Tutorial 3: Extracting Structured Data
Source:vignettes/tutorial-structured-outputs.Rmd
tutorial-structured-outputs.RmdIn Tutorial 2, you built a classifier that returns a single value. But real extraction tasks need multiple fields: names and dates, sentiment and confidence, entities and relationships.
In this tutorial, you’ll extract complex, structured data from text.
Time: 25-30 minutes
What You’ll Build
An entity extractor that pulls structured information from news articles and emails.
Prerequisites
- Completed Tutorial 2
-
OPENAI_API_KEYset in your environment
Step 1: Multiple Output Fields
So far you’ve seen single outputs like -> answer or
-> sentiment. Add more outputs with commas:
sig <- signature("text -> sentiment, confidence: number")
extractor <- module(sig, type = "predict")
run(extractor, text = "This product is absolutely fantastic!", .llm = chat)
#> $sentiment
#> [1] "positive"
#>
#> $confidence
#> [1] 0.98You get back both sentiment and confidence
in a structured result.
Try another:
run(extractor, text = "It was okay, nothing special.", .llm = chat)
#> $sentiment
#> [1] "neutral"
#>
#> $confidence
#> [1] 0.85Notice the confidence is lower for ambiguous text.

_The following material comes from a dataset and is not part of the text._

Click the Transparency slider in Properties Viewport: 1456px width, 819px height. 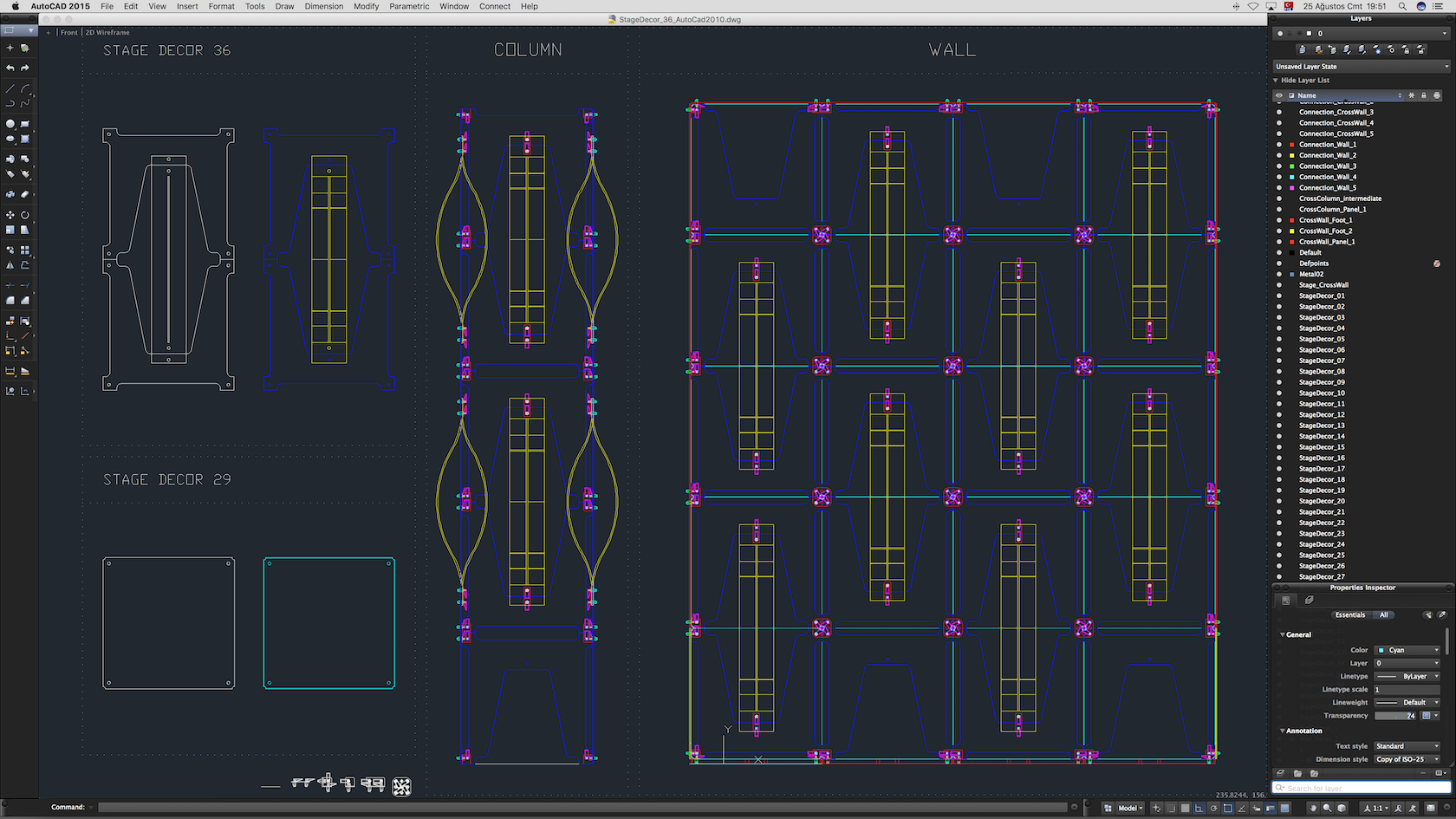pyautogui.click(x=1394, y=716)
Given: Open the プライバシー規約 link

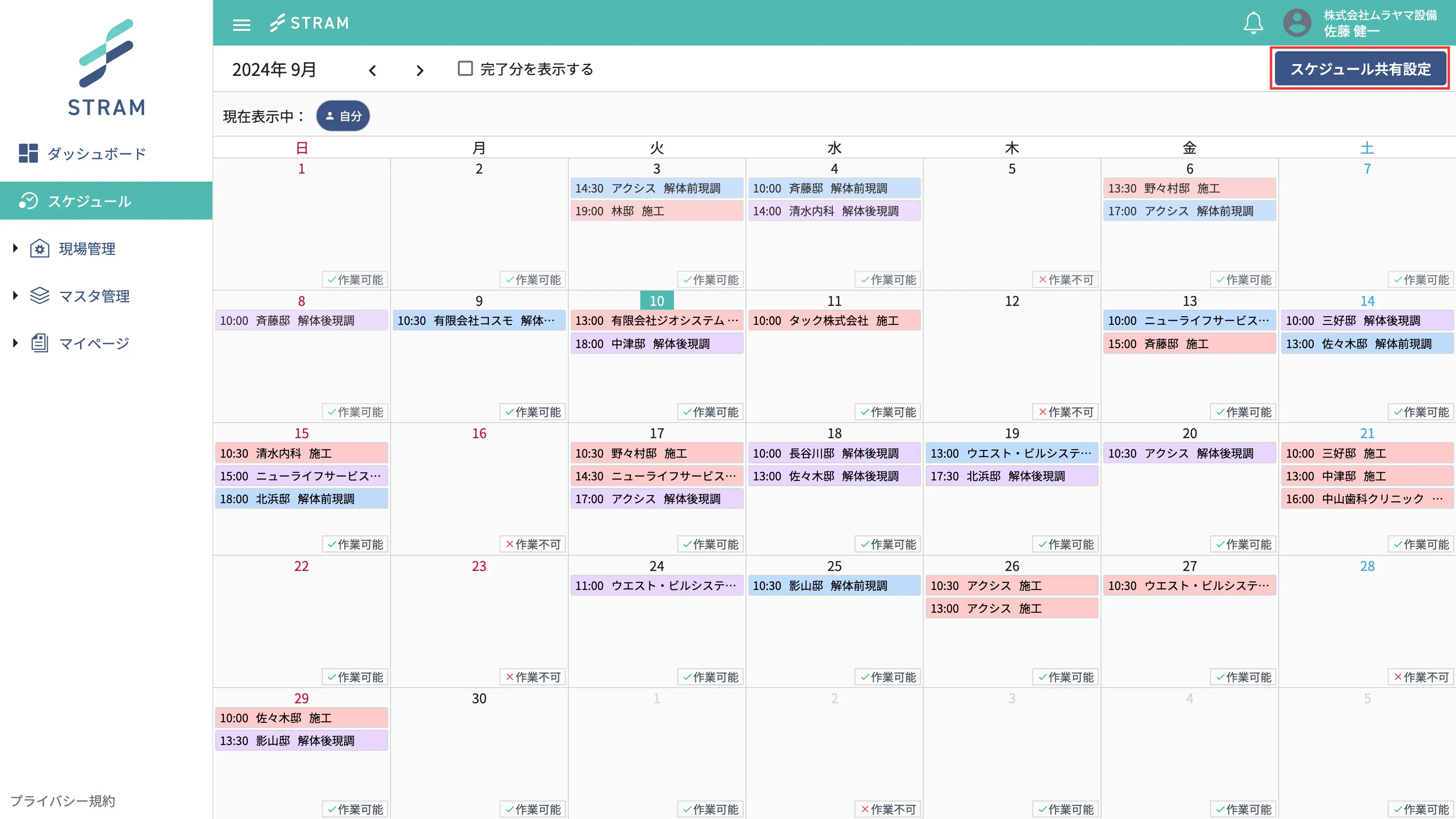Looking at the screenshot, I should [63, 801].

Step 2: Typed Multiple Outputs
Add types to each output field:
sig <- signature(
"review -> sentiment: enum('positive', 'negative', 'neutral'), stars: int, summary: string"
)
analyzer <- module(sig, type = "predict")
result <- run(
analyzer,
review = "I've been using this blender for 6 months now. It's incredibly powerful and easy to clean. The only downside is it's quite loud. Overall, I'm very happy with it.",
.llm = chat
)
result
#> $sentiment
#> [1] "positive"
#>
#> $stars
#> [1] 4
#>
#> $summary
#> [1] "Powerful and easy-to-clean blender, but a bit loud."You get sentiment, a star rating, and a summary—all typed correctly.
Step 3: Complex Structures with type_object()
For nested or complex data, use ellmer’s type system directly:
sig <- signature(
inputs = list(
input("article", description = "News article to analyze")
),
output_type = type_object(
headline = type_string("A concise headline"),
sentiment = type_enum(values = c("positive", "negative", "neutral")),
word_count = type_integer()
),
instructions = "Analyze the news article."
)
article_analyzer <- module(sig, type = "predict")Test it with a news snippet:
article <- "
Scientists at MIT announced a breakthrough in solar panel efficiency today.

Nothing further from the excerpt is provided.